Bu sezon kimi övsek, 3 maça kalmaz hayalkırıklığı yaşatıyor bizlere. Zapo dedik, İBB,Metalist ve en son Fenerbahçe maçında bazı hataları oldu. Sivok diyorduk, dün bir gol,bir kırmızı kart ile maça damgasını vurdu. Biz mi abartıyoruz iki güzel top oynayanı, yoksa bunlara şanssızlık veya futbolun bir parçası mı denmeli, bilemiyorum.

Mustafa Denizli'nin kadroyu düzeltmesinden sonra,bu sefer de oyuncu değişiklikleriyle ilgili sorunlar çıktı basımıza.

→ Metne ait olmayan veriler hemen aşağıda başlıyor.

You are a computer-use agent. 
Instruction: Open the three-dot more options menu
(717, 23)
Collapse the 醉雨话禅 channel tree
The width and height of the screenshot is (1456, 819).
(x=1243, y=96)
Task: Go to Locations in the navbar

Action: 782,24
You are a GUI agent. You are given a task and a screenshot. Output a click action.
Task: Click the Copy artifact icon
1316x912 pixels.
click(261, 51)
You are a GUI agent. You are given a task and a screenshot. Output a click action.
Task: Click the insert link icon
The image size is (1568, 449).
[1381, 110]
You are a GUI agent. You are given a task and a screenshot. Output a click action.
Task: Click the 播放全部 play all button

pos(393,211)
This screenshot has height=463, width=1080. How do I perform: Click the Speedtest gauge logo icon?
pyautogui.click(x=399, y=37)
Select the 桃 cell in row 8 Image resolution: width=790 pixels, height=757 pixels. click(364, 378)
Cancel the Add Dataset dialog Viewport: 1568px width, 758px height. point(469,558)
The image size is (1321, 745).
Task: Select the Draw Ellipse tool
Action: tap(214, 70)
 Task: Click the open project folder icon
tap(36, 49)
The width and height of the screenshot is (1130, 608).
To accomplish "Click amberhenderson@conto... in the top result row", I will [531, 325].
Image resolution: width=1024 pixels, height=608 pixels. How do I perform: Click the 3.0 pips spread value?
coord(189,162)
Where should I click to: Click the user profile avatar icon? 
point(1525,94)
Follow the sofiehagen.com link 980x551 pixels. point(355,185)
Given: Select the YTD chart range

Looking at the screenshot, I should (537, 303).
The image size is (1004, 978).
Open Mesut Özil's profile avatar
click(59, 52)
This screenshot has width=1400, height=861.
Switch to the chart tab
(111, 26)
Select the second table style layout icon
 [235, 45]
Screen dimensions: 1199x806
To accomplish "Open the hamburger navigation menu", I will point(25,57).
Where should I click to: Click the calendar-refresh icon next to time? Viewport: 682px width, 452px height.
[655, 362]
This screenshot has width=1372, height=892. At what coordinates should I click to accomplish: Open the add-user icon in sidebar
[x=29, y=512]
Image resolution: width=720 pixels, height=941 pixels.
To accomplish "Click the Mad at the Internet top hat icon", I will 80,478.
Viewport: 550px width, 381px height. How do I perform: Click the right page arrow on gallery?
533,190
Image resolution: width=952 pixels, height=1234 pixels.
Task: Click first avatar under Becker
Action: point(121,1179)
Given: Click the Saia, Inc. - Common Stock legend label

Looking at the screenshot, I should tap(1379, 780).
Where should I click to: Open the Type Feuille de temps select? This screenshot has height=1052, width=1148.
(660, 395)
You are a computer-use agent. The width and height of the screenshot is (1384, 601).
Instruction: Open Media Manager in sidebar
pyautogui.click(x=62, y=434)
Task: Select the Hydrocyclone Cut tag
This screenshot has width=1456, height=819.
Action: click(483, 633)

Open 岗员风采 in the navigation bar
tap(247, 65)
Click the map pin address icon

Kim anlatabilir ki orta sahadaki tek pres yapan adamın çıkıp, yerine Serdar Özkan'ın girme amacını ? veya Zapo-Serdar Kurtuluş değişikliğini ? Iki haftada hem kendine olan güven eridi gitti, hem diğerleriyle aramızdaki puan farkı.

Ufak bir kıvılcımda ateş almaya müsait, başarısızlıklardan ve bahanelerden bunalmış taraftar, haklı olarak tepkisini dile getirmeye başladı. Bundan en büyük payı Delgado aldı. Delgado ıslıklanmalı mıydı bilinmez ama artık kendinde bir şeyleri değiştirmesi gerektiği aşikar.
Vasat oyun, yapılan 3 puan kaybı, hatalar zinciri vs diyoruz ama yine de atlamayalım, buz gibi penaltımız verilmedi durum 1-2'ken. Tello'nun hareketi de kırmızı kartlıkmış, sonradan gördük. Sivok'a zaten diyecek bir şey yok.

Fazla üzerine yorum yapilabilecek bir maç değil. Hele hele bizde bu şevki bırakan bir 90 dakika hiç değil... Velhasıl, öyle garip bir gece daha geçti İnönü'de. 2 Cumartesi'dir kahroluyoruz, Allah üçüncüsünü yaşatmasın.